Exercise prompt » Copy each line below in which the string "Viewport" occurs.

Given records »

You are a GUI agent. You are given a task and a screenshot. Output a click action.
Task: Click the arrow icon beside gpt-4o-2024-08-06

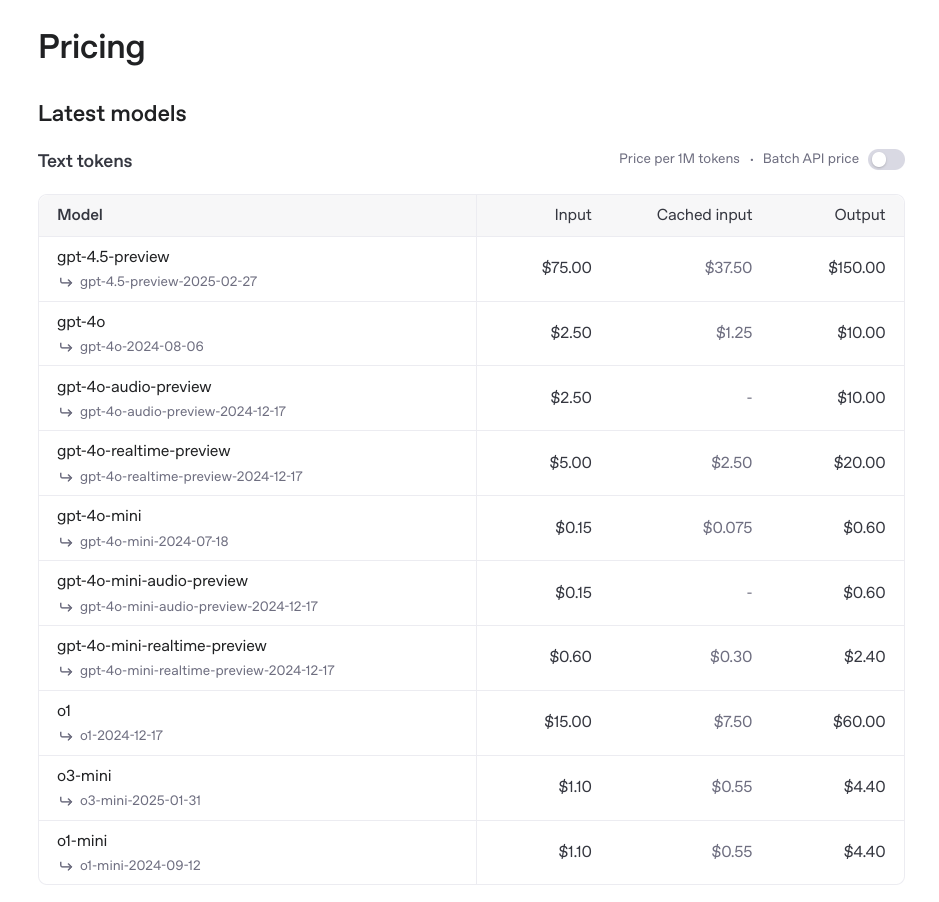pyautogui.click(x=66, y=347)
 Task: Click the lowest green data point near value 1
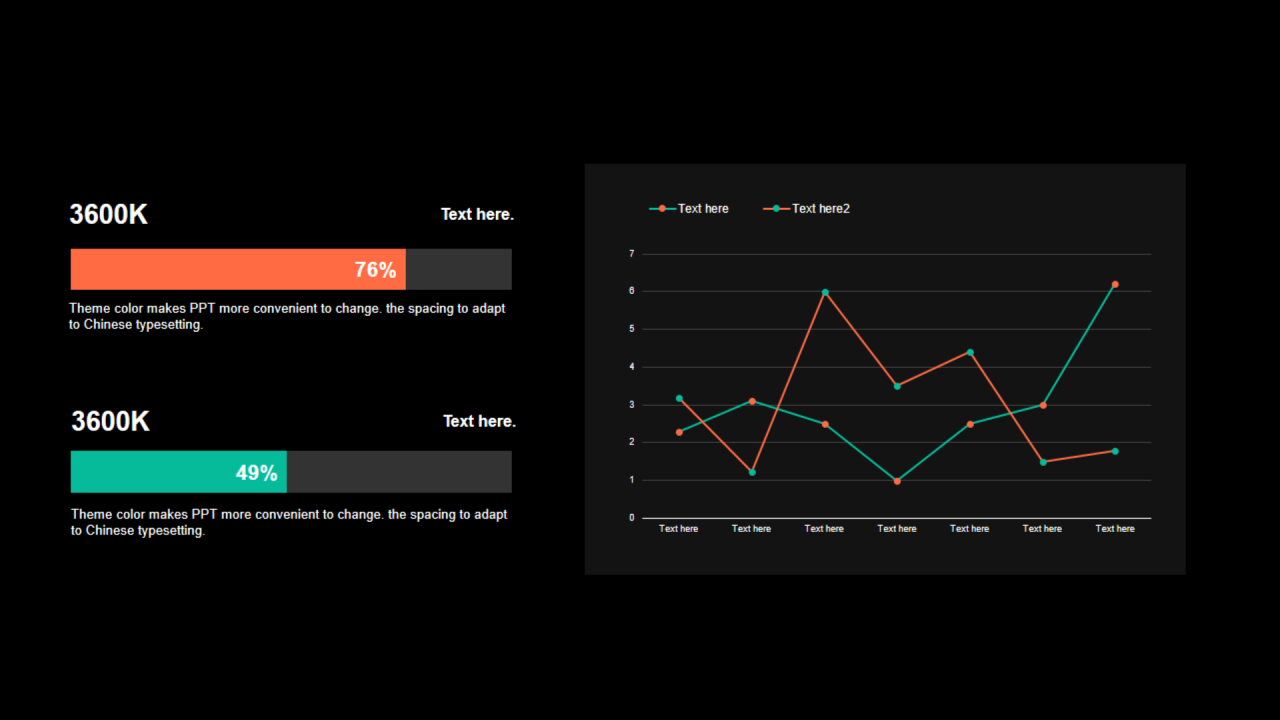[x=897, y=481]
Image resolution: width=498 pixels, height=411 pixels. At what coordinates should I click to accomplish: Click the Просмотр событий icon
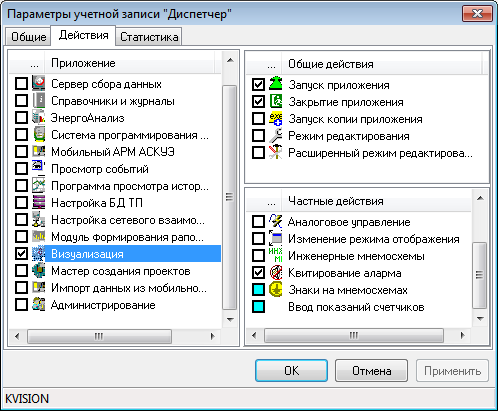pyautogui.click(x=39, y=168)
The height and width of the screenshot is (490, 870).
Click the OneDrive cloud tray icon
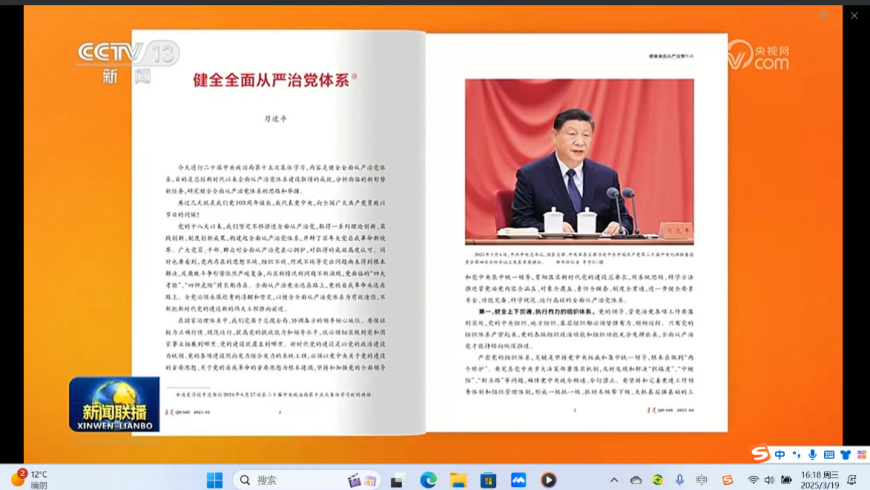636,481
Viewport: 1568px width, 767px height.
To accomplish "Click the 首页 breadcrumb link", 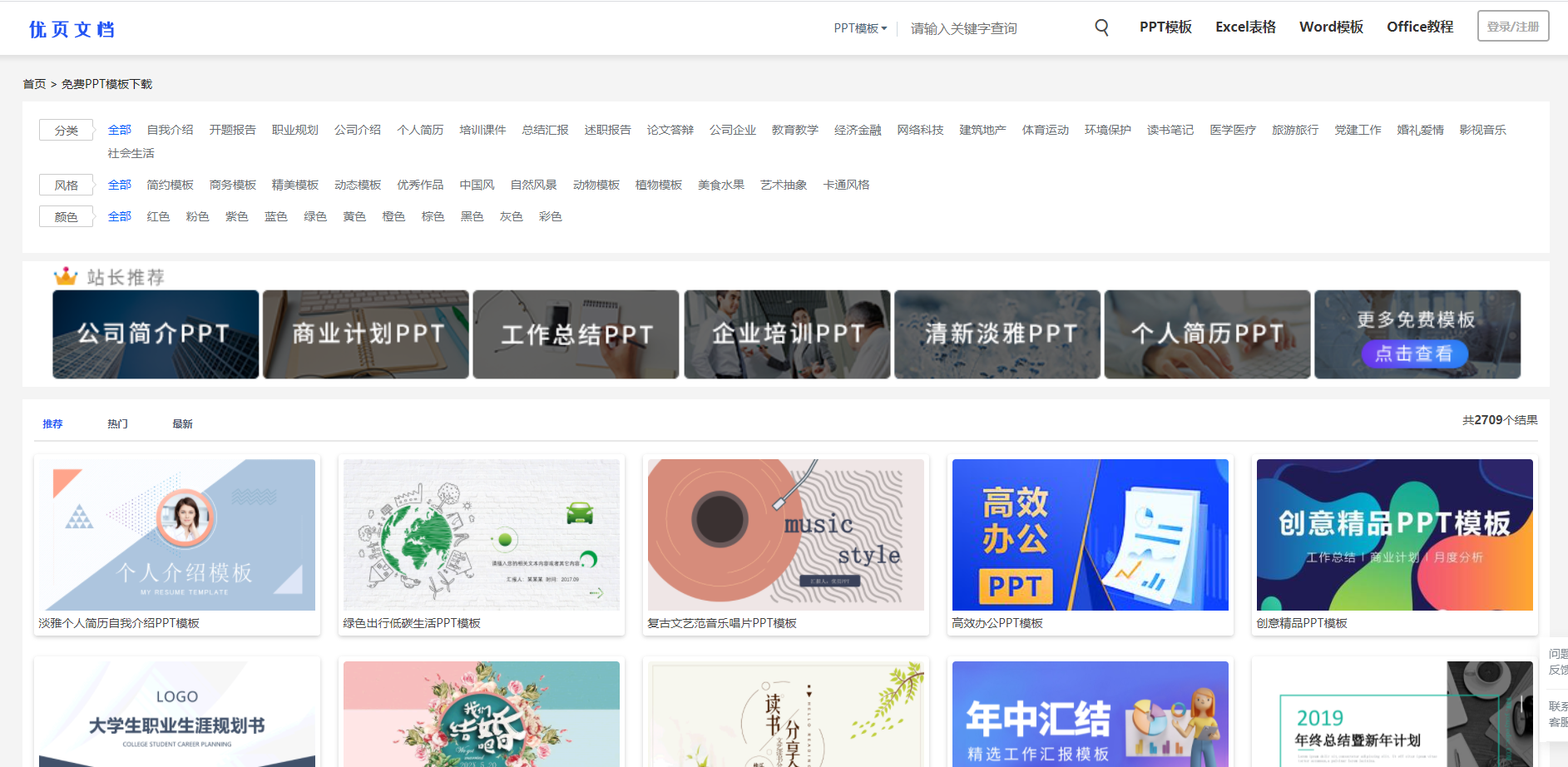I will click(34, 84).
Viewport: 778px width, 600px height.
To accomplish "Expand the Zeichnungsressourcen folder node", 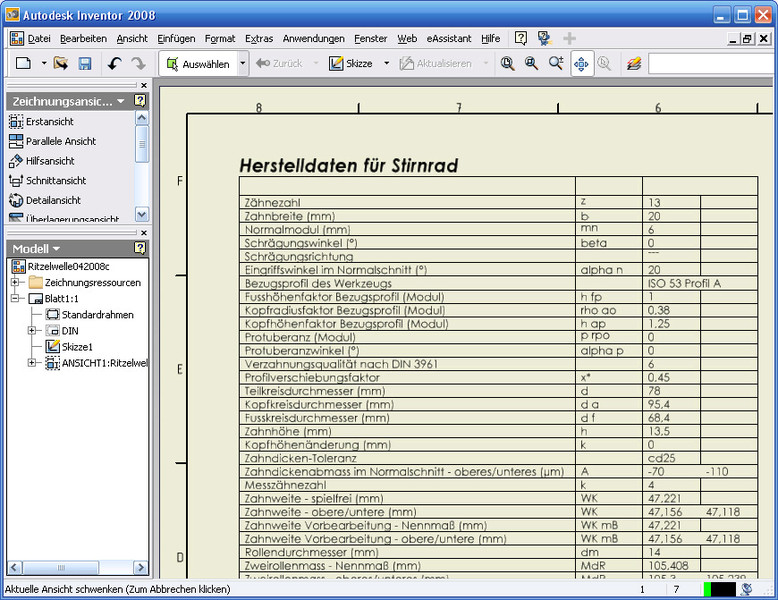I will (x=15, y=283).
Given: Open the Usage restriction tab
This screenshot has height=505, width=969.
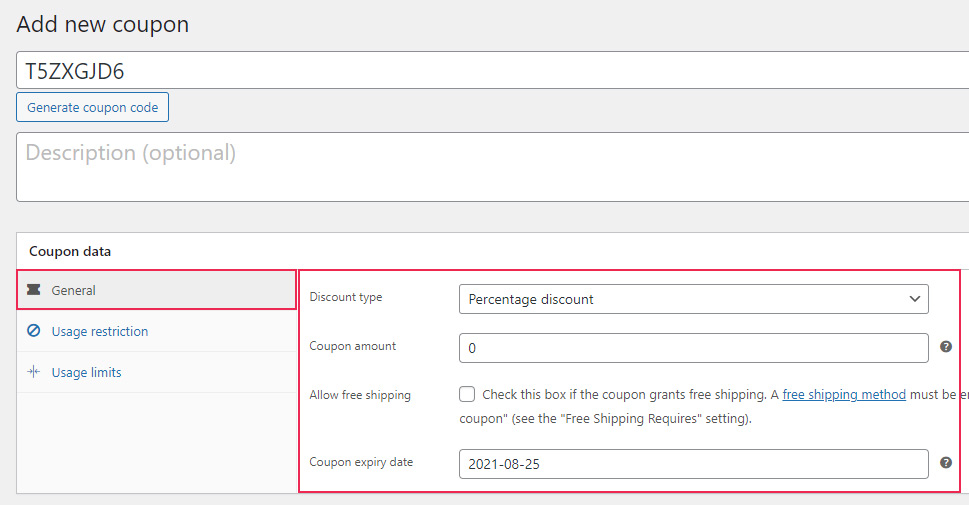Looking at the screenshot, I should (99, 331).
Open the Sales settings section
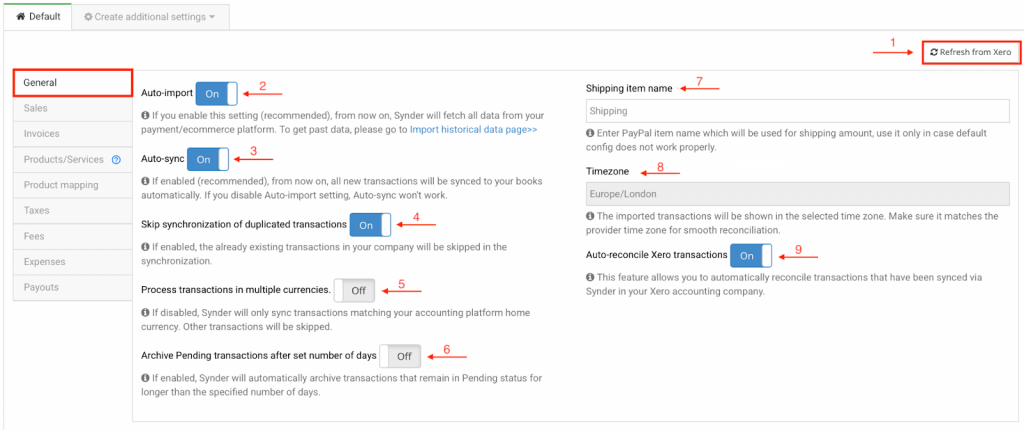The height and width of the screenshot is (430, 1024). [36, 108]
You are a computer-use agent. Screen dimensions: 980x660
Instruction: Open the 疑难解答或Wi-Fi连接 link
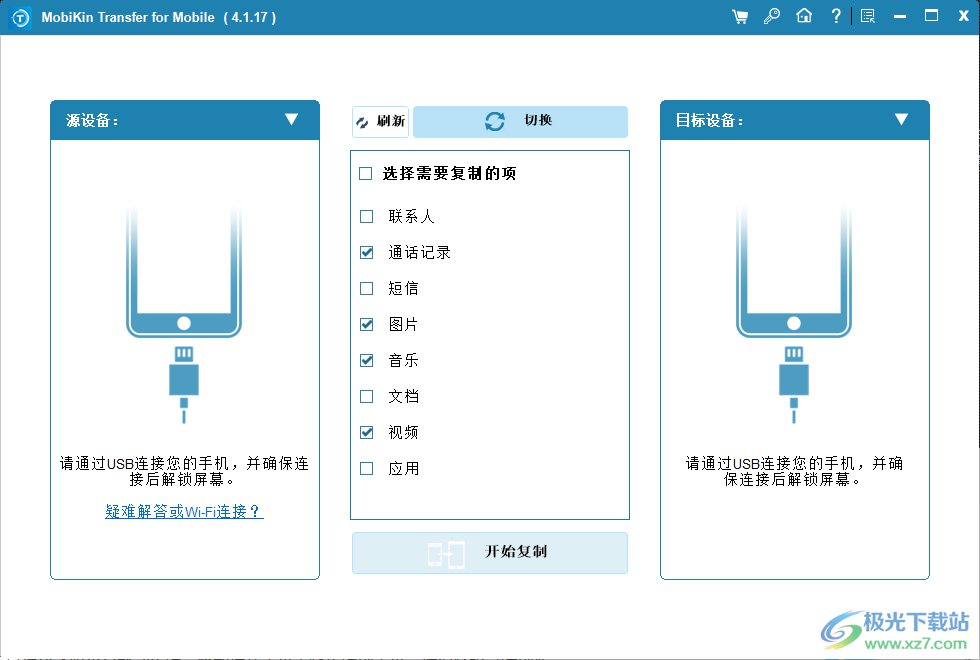tap(184, 511)
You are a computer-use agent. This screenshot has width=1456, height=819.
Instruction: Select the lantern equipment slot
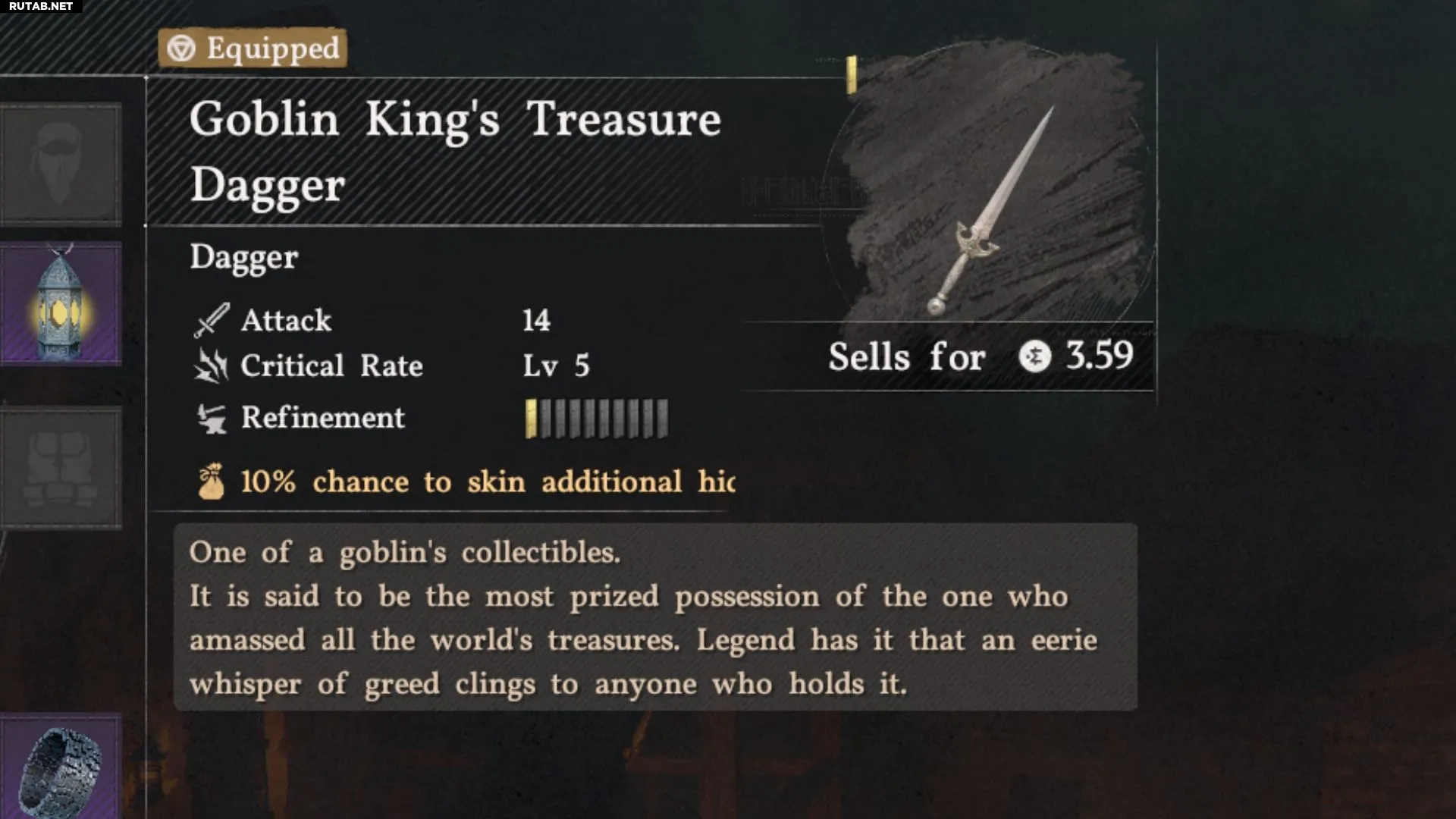pos(61,304)
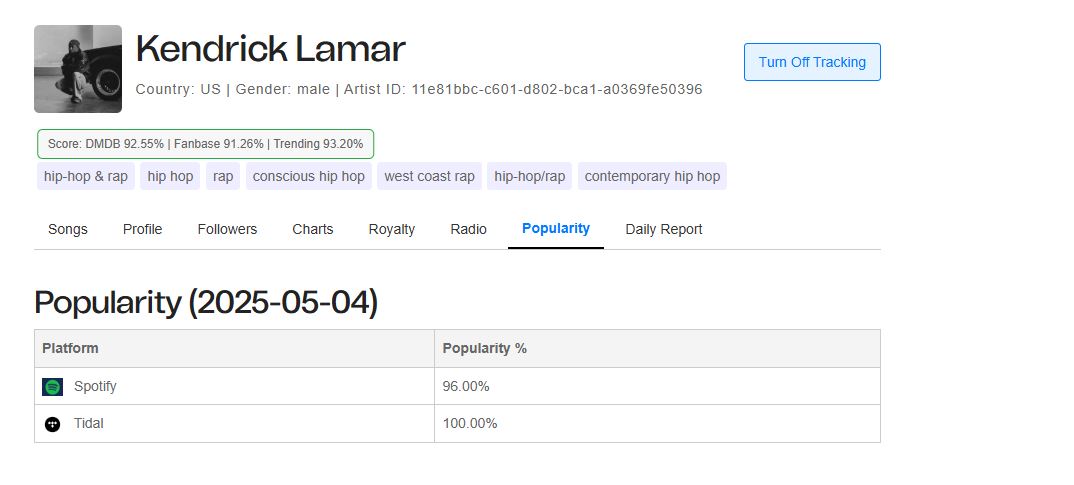Choose the 'contemporary hip hop' genre tag
This screenshot has width=1074, height=485.
(652, 176)
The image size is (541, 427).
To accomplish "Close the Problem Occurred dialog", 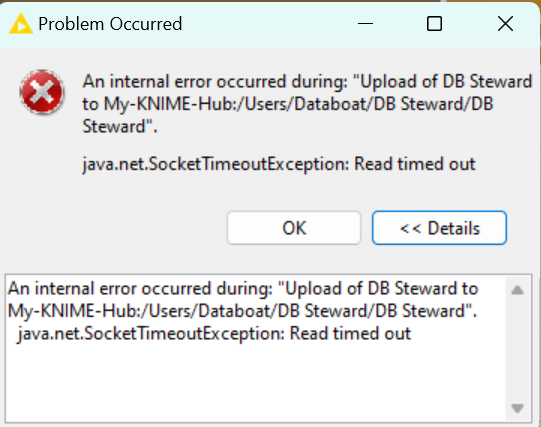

Response »
Viewport: 1568px width, 767px height.
Viewport: 778px width, 600px height.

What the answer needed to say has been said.